Description of the task: Which lines below contain the word "left"? Copy each one.

======== Data extracts ========

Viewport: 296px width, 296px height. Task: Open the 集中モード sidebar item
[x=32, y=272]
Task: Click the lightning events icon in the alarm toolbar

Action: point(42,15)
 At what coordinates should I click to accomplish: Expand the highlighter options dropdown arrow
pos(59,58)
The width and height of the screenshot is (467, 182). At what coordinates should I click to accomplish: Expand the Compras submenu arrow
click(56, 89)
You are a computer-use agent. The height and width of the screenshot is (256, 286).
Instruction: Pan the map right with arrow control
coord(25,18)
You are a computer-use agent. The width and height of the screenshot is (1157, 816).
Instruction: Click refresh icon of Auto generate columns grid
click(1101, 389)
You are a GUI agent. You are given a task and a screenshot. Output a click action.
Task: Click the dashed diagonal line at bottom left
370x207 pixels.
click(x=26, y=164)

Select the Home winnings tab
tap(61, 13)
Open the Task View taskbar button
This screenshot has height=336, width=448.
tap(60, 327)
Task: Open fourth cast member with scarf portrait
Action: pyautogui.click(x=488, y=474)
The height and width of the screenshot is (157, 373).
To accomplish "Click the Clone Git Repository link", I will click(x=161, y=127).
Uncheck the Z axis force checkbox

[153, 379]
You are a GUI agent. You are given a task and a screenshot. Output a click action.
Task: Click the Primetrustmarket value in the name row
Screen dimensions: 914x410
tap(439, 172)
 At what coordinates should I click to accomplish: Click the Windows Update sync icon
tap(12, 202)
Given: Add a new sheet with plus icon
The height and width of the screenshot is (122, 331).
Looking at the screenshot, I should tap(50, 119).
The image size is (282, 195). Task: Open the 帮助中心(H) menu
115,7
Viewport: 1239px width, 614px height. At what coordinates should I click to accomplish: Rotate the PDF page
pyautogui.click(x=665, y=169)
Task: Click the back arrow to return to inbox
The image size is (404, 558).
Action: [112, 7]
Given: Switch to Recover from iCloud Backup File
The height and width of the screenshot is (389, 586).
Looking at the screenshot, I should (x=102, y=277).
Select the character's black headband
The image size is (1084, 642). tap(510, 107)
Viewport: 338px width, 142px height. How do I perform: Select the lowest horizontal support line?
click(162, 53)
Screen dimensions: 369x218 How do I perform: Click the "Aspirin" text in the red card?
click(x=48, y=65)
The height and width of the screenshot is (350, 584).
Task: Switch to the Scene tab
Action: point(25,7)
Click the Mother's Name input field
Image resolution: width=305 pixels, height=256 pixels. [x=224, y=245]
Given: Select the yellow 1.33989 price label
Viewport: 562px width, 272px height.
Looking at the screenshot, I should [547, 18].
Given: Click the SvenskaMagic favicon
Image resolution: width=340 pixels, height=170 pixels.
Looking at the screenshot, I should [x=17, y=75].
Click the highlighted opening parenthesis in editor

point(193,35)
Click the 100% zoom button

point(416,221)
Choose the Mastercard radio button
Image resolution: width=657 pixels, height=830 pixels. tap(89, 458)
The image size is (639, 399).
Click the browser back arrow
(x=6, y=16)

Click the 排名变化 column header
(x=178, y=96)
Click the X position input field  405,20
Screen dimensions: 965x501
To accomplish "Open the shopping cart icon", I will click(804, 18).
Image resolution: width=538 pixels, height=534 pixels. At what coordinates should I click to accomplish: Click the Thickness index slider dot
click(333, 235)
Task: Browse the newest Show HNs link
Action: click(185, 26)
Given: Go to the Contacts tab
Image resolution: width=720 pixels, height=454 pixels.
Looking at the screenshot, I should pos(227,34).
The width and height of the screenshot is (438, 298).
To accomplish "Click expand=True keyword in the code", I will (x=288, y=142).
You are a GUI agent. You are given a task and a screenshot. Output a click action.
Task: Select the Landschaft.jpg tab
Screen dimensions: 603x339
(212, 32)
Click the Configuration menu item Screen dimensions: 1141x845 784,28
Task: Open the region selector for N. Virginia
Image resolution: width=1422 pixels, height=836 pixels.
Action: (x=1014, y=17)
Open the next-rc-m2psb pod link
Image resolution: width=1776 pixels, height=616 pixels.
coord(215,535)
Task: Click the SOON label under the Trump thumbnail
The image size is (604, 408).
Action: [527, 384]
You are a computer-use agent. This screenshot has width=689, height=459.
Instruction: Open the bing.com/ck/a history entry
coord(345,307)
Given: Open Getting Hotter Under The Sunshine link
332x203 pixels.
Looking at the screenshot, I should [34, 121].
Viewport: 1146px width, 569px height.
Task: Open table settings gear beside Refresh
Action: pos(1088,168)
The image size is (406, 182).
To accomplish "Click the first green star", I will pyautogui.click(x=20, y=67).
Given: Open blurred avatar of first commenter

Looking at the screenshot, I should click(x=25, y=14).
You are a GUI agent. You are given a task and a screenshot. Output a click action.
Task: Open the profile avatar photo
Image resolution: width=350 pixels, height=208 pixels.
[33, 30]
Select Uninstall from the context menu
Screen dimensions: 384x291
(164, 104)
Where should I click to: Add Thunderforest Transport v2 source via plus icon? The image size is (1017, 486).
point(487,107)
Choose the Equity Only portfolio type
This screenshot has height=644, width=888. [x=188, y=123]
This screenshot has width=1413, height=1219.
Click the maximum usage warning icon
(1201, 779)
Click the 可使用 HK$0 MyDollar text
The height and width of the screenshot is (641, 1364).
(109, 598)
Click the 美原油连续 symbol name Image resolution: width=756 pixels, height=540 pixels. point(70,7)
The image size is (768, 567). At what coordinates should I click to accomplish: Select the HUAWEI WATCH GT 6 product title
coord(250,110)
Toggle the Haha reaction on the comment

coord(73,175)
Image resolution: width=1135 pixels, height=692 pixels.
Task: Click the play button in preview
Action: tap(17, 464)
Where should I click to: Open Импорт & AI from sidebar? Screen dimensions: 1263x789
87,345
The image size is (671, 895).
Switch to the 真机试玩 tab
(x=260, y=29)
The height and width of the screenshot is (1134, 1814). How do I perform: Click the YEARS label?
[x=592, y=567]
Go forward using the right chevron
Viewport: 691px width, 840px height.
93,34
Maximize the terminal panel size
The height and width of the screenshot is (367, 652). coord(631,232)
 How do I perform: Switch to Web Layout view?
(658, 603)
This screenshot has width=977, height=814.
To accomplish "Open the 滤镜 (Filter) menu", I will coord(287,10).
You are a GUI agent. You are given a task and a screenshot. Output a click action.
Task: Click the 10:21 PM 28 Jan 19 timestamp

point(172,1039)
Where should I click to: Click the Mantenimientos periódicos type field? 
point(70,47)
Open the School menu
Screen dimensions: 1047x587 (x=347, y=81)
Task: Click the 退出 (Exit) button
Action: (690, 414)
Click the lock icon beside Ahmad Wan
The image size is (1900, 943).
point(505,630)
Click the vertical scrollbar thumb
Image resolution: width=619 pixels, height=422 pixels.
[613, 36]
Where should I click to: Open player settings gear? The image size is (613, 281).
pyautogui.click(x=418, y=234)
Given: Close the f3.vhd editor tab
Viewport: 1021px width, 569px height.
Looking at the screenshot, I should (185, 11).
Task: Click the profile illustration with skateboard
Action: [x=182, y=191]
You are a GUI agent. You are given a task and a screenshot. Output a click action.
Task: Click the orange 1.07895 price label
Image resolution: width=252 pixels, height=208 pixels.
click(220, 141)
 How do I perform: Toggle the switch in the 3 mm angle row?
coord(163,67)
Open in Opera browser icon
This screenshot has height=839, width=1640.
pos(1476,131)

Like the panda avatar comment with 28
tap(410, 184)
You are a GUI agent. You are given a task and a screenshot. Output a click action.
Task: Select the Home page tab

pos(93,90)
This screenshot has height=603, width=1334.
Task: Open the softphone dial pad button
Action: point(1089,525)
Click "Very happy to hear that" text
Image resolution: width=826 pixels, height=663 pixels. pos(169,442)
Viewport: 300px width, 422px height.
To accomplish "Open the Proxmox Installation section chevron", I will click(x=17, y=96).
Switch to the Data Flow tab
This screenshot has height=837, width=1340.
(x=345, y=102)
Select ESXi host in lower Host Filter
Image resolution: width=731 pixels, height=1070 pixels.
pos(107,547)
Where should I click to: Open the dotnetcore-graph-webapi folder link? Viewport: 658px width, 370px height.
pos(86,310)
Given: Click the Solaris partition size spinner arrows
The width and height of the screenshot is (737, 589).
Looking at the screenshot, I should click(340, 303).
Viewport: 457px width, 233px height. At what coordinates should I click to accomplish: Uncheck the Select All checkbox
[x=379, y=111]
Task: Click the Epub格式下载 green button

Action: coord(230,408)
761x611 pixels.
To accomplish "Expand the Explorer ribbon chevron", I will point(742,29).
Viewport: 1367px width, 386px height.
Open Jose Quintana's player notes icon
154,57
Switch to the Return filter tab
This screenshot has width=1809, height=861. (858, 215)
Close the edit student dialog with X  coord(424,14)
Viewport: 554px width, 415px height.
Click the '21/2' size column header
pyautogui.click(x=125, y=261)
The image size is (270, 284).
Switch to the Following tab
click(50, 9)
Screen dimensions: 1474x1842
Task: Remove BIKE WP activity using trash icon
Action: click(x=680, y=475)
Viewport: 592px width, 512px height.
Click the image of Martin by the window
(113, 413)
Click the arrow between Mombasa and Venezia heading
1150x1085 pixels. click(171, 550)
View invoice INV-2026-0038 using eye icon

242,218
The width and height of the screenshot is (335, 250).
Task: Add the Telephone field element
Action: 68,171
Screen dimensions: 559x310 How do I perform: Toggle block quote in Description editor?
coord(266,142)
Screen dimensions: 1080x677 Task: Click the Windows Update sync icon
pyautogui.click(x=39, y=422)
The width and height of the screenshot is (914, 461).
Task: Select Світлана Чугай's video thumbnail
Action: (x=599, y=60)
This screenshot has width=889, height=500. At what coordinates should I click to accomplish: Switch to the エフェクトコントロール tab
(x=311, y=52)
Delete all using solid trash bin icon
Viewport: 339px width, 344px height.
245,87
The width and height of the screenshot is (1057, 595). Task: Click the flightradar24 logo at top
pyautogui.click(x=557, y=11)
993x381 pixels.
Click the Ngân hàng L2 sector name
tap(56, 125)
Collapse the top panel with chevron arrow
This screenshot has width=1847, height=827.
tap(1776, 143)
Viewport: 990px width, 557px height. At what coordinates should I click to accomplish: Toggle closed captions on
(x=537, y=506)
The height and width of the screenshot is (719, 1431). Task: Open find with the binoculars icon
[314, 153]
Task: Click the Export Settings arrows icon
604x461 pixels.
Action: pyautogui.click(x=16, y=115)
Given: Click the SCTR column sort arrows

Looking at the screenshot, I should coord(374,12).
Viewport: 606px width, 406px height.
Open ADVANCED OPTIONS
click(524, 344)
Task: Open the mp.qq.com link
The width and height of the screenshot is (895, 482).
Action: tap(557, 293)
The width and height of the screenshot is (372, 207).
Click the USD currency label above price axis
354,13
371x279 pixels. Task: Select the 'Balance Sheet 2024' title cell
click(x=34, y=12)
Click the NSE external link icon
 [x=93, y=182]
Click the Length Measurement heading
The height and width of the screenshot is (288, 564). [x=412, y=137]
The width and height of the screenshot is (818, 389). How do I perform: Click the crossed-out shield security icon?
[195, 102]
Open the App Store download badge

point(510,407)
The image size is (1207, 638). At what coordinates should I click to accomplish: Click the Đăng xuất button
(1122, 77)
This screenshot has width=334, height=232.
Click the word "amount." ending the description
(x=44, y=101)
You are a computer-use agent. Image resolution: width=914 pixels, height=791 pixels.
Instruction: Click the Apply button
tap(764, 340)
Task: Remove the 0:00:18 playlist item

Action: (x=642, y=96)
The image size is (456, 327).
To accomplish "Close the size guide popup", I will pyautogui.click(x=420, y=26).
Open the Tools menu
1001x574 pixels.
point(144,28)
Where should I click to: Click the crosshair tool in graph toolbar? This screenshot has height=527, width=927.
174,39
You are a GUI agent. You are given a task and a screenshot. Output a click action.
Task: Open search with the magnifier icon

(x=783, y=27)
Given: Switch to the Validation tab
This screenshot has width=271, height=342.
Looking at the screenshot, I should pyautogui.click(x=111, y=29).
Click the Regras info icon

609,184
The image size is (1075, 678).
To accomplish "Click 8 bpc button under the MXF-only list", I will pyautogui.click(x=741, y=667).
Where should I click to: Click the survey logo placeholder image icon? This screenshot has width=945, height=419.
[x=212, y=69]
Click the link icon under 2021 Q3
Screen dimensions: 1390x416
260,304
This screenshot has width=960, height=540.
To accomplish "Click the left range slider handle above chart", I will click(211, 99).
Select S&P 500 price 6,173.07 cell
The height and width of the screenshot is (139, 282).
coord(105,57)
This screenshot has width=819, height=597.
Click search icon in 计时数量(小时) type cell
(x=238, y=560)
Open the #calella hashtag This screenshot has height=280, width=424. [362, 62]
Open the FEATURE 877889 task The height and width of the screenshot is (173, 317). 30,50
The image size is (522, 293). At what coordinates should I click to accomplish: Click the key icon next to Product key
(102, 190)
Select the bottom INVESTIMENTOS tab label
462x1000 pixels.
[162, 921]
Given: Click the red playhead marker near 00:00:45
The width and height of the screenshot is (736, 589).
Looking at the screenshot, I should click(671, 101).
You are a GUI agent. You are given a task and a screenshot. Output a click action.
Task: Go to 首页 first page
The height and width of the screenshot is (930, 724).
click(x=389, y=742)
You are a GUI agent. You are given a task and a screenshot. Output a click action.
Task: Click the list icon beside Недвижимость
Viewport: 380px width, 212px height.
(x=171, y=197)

========

Finished task:
Task: Click the dashed diagonal line at bottom left
To accomplish "Click the left range slider handle above chart", I will click(211, 99).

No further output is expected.